Except your argument that nature is feminine holds no ground.


My argument was that the feminine was manifestation; and since nature is the principle of manifestation relative to it's cause - God, nature is therefore feminine.

I fail to see your evidence that my argument holds no ground.




We can see instances of matrifocal societies in humanity.


And the emphasis in these societies tends to be on the immediate natural causes of things. For instance, they look to natures immediate processes and deduce from it a guidance to living; but nature in herself is devoid of moral instruction for man. All she gives up is the basic dynamics - spiritual abstract processes - that God impinged upon her, but not nature herself.

For instance, this is the issue with Cain and Abel in Genesis. In Hebrew, Cayin (cain) means 'to acquire' and Hevel (abel) means 'vapor'. These are two typological personalities who look at things differently. Cain is a farmer, and offers up to God the fruit of the land. God see's this and thinks nothing of it. Abel conversely - without Gods commanding it - becomes a shepherd, even though God condemned man to living off working the land, Abel in any case lives his life shepherding flocks. This difference between farmers - who simply develops what is already present in the land - and Shepherds, who directs sheep, alludes to what the story is getting at. Cain looked at what was immediately present and sought to live through it. Abel conversely looked deeper into the world, and understood he didn't have to work the land, but would actually be better off taking care of sheep. Abel went above what was present: God gave him no command to do this, but since through reason he discovered how he could better himself, he did so, and because he followed his God given reason, God accepted his sacrifice and rejected Cains. Hence, when Cain grows all gloomy after being rejected by God, God replies "If thou doest well, shall it not be lifted up?" in the Hebrew it is הֲלוֹא אִם-תֵּיטִיב, שְׂאֵת literally, if you better yourself, will you not be lifted up i.e. improve your overall situation??

The Cains of the world - Babylon, Egypt, Assyria, etc - they take whats present and don't seek to add or take anything away from it. This is the general attitude of pagan civilizations. The world is 'fine' as it is, so instead of looking 'up' and abiding by the universal dynamic which you, me, or anyone invested with reason can see, they let the immediate screen of nature 'relativize' their spiritual approach.




There are species where the female is dominant, and it is attributed to their greater size and aggressiveness.


Indeed, I went to the zoo a few weeks back and I observed how much larger certain species females are than their males. It's particularly noticeable in spiders. I don't know, perhaps there's a teleological significance to that?? But in any case, we are humans, not spiders; we abstract from ourselves to discover moral guidance, not from spiders, or any other animal.




The natural law it seems, is that the bigger more aggressive gender is more dominant.


But you're looking into a lower kingdom to discover that.
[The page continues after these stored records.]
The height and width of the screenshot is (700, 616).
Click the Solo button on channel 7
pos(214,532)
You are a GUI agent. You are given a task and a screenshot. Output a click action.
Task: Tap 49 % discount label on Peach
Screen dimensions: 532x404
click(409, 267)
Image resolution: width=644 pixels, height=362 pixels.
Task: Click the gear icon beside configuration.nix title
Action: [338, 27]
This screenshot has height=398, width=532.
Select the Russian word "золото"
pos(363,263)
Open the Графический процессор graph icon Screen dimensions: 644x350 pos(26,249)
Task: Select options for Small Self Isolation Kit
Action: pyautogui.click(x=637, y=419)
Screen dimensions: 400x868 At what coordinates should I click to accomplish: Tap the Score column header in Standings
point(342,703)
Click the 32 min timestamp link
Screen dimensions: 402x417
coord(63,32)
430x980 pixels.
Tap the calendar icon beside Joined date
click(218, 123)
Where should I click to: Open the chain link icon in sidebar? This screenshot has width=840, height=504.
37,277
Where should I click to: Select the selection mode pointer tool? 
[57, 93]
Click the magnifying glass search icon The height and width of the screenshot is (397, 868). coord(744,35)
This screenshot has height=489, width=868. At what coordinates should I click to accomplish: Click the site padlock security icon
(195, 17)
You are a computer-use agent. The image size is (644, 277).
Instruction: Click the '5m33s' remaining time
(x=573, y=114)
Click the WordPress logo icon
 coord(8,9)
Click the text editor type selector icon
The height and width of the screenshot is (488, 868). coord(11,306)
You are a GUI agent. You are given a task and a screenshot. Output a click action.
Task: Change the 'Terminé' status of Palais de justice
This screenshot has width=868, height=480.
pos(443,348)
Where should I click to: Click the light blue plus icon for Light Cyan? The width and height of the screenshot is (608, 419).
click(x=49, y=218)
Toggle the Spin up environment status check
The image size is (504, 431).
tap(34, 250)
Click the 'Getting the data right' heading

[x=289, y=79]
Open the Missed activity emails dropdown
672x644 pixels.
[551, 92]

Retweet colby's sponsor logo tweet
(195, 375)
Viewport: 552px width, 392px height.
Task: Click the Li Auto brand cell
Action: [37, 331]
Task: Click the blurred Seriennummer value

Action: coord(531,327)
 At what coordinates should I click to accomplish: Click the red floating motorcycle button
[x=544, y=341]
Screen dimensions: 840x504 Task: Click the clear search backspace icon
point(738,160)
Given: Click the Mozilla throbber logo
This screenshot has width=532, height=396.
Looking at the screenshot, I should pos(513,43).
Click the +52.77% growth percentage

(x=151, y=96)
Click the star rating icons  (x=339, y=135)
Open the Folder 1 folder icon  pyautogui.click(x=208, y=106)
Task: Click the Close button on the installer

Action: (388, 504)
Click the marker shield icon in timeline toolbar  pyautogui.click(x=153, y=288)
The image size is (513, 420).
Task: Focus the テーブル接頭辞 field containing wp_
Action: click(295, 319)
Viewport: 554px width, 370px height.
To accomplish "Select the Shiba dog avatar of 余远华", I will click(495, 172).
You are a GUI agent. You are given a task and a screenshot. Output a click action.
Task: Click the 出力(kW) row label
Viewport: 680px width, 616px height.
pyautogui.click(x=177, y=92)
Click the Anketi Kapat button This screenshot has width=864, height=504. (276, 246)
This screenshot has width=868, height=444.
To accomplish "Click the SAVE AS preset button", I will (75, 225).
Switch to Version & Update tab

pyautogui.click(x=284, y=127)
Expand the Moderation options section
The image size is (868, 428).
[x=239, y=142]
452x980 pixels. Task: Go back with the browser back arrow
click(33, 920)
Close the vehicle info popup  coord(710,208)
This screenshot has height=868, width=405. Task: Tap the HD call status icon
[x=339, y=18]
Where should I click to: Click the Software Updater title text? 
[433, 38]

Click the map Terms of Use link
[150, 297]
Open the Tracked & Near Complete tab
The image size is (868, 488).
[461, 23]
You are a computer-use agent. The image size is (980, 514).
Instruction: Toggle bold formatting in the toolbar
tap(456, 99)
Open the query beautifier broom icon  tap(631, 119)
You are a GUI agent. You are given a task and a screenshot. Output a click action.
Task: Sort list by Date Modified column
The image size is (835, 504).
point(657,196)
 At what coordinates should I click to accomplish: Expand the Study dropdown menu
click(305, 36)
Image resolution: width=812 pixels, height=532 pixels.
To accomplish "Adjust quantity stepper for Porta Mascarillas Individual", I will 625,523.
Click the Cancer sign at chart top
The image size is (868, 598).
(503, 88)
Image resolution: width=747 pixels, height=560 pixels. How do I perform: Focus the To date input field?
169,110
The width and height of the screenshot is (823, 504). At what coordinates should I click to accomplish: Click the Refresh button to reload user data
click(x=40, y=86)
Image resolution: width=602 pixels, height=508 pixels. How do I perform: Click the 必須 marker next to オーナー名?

The lower kingdoms of nature perhaps allude to how nature functions at that primitive level; to draw morality from the spider, for instance, indicates to me that the 'feminine' at the level literally swallows up the male after she has made use of him; that's a graphic metaphor for what many people would imagine to be how the passions "absorb" man until finally displacing him as an individual altogether.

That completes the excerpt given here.